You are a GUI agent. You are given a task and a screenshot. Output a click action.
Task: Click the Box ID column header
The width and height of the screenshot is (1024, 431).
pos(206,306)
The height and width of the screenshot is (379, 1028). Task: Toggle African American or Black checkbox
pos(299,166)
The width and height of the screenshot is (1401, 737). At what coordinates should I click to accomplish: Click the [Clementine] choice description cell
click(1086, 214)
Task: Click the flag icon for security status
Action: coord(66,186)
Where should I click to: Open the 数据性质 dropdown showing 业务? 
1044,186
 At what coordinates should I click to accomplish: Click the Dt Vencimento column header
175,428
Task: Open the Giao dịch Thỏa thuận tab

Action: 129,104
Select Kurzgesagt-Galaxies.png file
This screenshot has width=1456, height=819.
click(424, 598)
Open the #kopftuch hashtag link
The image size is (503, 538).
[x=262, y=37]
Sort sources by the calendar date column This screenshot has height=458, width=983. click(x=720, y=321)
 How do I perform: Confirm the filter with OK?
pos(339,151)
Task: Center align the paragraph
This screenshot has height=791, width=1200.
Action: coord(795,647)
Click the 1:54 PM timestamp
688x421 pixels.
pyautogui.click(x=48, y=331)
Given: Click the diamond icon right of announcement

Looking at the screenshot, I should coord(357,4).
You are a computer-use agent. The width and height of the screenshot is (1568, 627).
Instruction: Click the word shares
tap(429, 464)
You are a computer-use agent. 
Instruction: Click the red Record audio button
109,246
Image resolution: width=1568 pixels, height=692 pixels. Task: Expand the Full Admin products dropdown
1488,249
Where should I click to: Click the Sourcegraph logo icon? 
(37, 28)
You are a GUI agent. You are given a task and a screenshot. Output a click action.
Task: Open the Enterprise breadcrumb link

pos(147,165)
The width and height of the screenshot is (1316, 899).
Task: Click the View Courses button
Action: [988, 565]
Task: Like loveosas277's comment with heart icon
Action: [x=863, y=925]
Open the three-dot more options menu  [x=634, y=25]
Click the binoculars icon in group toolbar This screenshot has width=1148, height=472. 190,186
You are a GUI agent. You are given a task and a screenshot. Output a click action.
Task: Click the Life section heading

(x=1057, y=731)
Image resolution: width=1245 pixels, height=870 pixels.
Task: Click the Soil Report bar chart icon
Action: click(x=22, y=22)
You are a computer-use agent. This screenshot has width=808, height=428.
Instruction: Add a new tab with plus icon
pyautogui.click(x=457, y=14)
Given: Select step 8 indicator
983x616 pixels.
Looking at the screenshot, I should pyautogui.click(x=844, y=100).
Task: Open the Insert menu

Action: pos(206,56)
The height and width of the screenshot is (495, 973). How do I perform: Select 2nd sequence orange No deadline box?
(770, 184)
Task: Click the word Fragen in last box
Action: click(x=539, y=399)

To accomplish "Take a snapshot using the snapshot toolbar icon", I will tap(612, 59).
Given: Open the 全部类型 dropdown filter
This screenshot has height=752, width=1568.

Stated exercise: Rewrite the rows from the start through the line containing "pos(206,306)", changing "column header" to "column title" and leaving everything else as it is.

Task result:
You are a GUI agent. You are given a task and a screenshot. Output a click action.
Task: Click the Box ID column title
The width and height of the screenshot is (1024, 431).
pos(206,306)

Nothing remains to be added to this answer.